Deftly time-shuffled debut historical set in 13th-century Spain.
For his own safety, 26-year-old Francisco de Montaldo, who returned from the Crusades mute and seemingly possessed, has been chained in a dungeon at the Cistercian monastery of Santes Creus, where he now wastes away. His fabulously wealthy family boasts great fame and honor in the Church; by their gifts to the spiritual glory of Christ’s kingdom, the Montaldos have bought special privilege in heaven. Francisco has been at Santes Creus for ten years, initially sent there to recover from spells of deep melancholy seemingly prompted by the drowning of his older brother Sergio on a Crusade.

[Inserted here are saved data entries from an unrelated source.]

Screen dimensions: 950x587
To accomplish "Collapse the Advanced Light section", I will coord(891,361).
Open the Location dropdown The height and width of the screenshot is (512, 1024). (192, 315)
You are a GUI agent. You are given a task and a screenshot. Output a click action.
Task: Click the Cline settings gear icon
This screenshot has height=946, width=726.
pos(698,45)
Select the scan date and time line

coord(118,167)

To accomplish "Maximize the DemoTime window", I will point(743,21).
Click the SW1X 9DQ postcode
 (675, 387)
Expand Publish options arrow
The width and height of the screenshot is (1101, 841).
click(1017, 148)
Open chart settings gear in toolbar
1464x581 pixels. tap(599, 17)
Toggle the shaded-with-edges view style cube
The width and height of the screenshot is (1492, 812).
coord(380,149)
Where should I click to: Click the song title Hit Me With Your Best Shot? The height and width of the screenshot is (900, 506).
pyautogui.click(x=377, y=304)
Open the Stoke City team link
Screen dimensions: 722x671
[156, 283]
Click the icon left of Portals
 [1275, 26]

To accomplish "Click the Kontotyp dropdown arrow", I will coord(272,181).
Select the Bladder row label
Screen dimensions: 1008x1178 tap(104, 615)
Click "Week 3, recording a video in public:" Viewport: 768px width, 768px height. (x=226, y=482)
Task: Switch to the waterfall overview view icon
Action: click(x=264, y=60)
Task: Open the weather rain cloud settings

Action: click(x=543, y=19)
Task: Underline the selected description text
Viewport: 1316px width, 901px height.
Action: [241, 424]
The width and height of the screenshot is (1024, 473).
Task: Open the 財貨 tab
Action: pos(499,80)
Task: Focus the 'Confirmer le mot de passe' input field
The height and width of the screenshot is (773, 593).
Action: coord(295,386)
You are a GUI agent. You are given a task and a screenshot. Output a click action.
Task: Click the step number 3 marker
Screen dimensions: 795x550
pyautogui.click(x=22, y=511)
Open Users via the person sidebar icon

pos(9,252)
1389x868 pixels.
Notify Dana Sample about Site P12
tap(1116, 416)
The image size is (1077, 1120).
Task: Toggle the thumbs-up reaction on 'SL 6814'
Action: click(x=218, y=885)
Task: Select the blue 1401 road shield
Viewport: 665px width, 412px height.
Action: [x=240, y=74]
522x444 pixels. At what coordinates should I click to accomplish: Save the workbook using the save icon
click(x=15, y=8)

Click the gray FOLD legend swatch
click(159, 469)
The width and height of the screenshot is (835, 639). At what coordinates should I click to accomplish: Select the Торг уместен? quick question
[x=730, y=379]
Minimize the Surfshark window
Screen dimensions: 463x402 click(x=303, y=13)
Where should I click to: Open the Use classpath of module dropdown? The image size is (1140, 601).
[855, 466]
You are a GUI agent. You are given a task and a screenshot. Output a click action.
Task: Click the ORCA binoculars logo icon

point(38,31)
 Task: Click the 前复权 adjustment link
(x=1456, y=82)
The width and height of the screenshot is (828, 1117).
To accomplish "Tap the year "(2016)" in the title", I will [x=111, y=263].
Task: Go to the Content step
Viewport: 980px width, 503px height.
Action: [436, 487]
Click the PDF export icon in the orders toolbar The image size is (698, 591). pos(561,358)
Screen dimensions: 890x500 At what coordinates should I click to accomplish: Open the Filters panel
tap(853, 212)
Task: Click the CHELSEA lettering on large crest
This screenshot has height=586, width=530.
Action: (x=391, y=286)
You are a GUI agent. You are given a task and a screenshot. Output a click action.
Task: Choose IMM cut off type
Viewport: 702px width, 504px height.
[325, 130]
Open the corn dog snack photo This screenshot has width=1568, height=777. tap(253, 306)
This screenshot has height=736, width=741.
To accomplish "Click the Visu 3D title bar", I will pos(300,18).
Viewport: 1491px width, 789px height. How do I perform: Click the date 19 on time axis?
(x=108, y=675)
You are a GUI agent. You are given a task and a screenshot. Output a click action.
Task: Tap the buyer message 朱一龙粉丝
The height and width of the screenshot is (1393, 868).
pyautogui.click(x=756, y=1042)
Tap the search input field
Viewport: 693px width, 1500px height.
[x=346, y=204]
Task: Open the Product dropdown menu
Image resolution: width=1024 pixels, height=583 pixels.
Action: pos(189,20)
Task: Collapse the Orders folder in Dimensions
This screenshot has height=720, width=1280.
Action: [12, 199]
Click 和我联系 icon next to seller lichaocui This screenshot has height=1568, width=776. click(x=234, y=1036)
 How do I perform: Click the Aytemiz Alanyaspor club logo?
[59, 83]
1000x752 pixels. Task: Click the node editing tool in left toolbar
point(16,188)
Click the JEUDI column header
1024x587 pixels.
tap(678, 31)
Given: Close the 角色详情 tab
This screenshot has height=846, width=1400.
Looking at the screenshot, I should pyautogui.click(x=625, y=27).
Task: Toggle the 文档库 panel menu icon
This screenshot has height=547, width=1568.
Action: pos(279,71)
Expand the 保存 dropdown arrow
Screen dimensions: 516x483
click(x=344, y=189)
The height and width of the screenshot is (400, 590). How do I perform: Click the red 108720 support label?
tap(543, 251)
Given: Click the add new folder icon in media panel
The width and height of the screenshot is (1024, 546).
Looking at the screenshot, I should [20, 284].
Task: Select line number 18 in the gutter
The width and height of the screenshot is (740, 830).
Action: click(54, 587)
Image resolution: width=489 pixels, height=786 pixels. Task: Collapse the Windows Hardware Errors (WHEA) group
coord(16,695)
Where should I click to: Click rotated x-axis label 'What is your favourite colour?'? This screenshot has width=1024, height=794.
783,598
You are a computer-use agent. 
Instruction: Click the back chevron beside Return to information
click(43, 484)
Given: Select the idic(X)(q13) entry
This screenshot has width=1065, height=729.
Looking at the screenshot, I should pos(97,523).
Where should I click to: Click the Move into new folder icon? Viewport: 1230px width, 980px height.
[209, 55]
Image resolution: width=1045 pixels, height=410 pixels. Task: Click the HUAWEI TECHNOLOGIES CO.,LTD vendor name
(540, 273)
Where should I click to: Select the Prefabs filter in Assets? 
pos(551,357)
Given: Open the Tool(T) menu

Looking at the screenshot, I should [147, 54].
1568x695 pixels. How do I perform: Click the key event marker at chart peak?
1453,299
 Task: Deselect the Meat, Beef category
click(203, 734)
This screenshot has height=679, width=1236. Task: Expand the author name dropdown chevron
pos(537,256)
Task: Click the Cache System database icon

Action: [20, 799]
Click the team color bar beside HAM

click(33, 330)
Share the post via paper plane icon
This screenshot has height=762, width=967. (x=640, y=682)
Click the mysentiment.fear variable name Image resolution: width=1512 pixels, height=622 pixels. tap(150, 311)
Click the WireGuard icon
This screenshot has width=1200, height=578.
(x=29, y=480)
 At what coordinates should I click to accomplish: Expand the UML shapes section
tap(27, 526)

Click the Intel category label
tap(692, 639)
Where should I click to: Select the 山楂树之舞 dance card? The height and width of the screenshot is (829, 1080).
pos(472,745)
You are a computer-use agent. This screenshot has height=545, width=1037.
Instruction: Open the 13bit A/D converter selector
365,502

Now Brother Lucas strives to exorcise the devil while Francisco piecemeal reveals his trials on the Crusade that has left him rotting mentally. Are Francisco’s crooked smile and his demons connected to his brother’s death, or to the fact that Francisco castrated and killed the abbot of Santes Creus, who had himself raped and caused the death of the servant girl Noelle? Why did Francisco take up the Cross and go on King Jaime’s Crusade against the infidel? A dream of the drowned Sergio pointed his brother toward the Holy City, but was it Satan’s finger? What happened at the great fortress of Krak des Chevaliers, to which the infidels laid siege and which Francisco helped defend with his beloved huge cousin Andres? When Francisco saves Andres’ sister Isabel after she falls through ice and nearly drowns, he finds himself deeply in love with the bright, outspoken 16-year-old. The slaughter of his mates at the battle of Toron wakens Francisco to horror before ungrasped. But the true horror begins at the besieged Krak, where Francisco and Andres are betrayed and given to the Muslims as prisoners at the Citadel in Aleppo.
Not stylish, but fast-moving and richly colored.